*Extracted text:*
GNOME Bugzilla – Bug 681822
Blank nodes are always removed from HTML (regardless the option HTML_PARSE_NOBLANKS)
Last modified: 2017-06-17 10:51:55 UTC
Regardless if the option HTML_PARSE_NOBLANKS is set or not, blank nodes are removed from a HTML document, for example: <html> <head> <title>This is a test.</title> </head> <body> <p>This is a test.</p> </body> </html> is read as: <html><head><title>This is a test.</title></head><body> <p>This is a test.</p> </body></html> (Reproduced with the version 2.8.0.)
Created attachment 221122 [details] [review] Preliminary bug fix Probably this bug fix is incorrect, but it does what I need.
Okay, i agree that having 1 useless parser flag setup by default and forcing loss of data is not a good situatin, so i applied a patch based on yours fixing the issue. I will check how it goes uspstream hopefully we can keep as-is without adding a new parser flag specifically for that behaviour http://git.gnome.org/browse/libxml2/commit/?id=f933c898132f20a50ba39ac6116378b71a01c700 thanks ! Daniel
*** Bug 642191 has been marked as a duplicate of this bug. ***
*** Bug 319716 has been marked as a duplicate of this bug. ***
*** Bug 675351 has been marked as a duplicate of this bug. ***
*** Bug 728997 has been marked as a duplicate of this bug. ***

*The tasks:*
**A)** Please retype the bug report between "GNOME Bugzilla –" and "the version 2.8.0.)", inclusive.
**B)** In the bug report, which version was the blank-node removal reproduced with?
Answer using only the bug report.

*Provided data:*
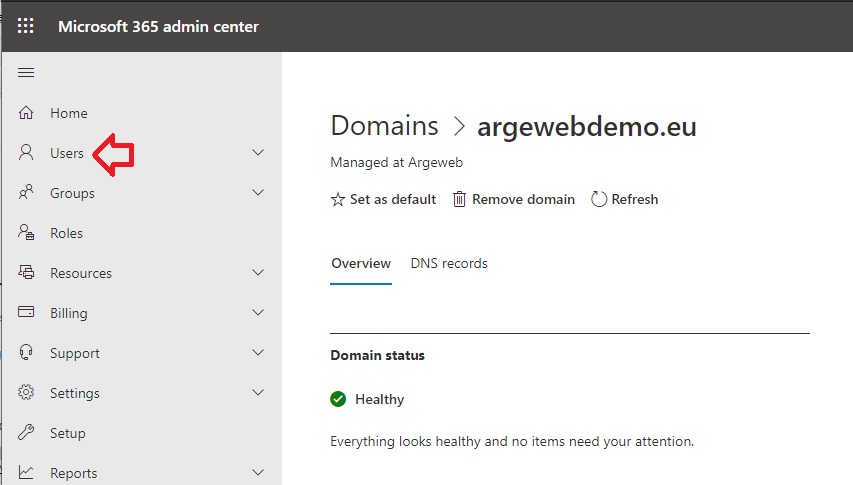The width and height of the screenshot is (853, 485).
Task: Click the Home house icon
Action: click(26, 113)
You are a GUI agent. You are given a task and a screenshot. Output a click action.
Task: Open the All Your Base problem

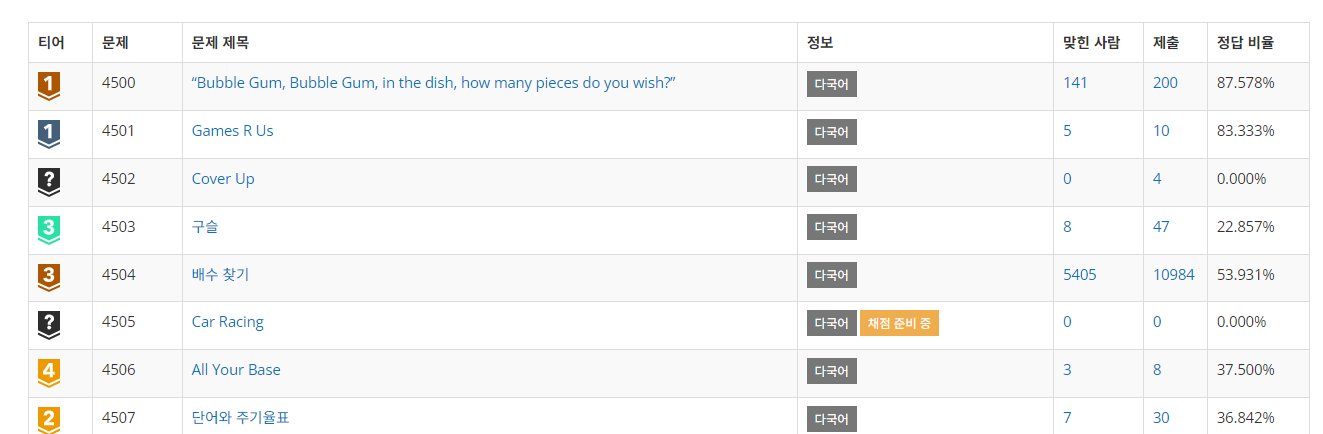(236, 370)
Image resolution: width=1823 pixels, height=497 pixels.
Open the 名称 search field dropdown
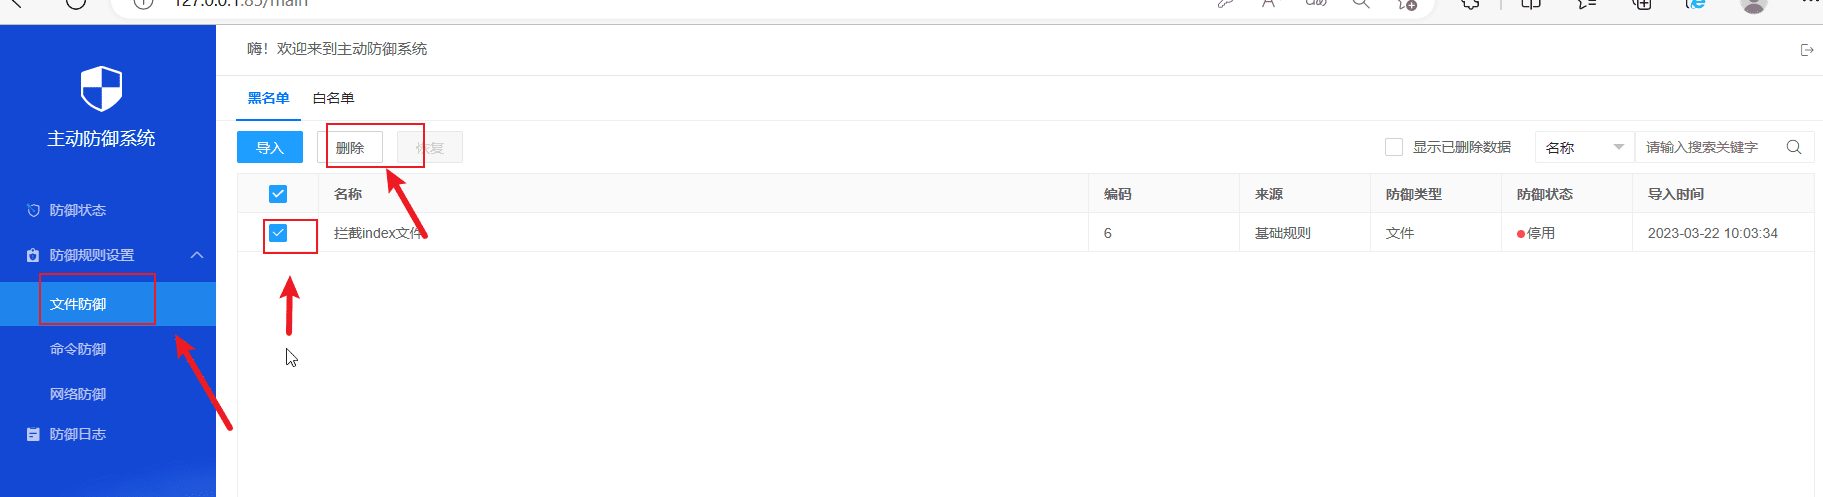[x=1585, y=147]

*Worked solutions:*
**A)**
GNOME Bugzilla – Bug 681822
Blank nodes are always removed from HTML (regardless the option HTML_PARSE_NOBLANKS)
Last modified: 2017-06-17 10:51:55 UTC
Regardless if the option HTML_PARSE_NOBLANKS is set or not, blank nodes are removed from a HTML document, for example: <html> <head> <title>This is a test.</title> </head> <body> <p>This is a test.</p> </body> </html> is read as: <html><head><title>This is a test.</title></head><body> <p>This is a test.</p> </body></html> (Reproduced with the version 2.8.0.)

**B)** Version 2.8.0.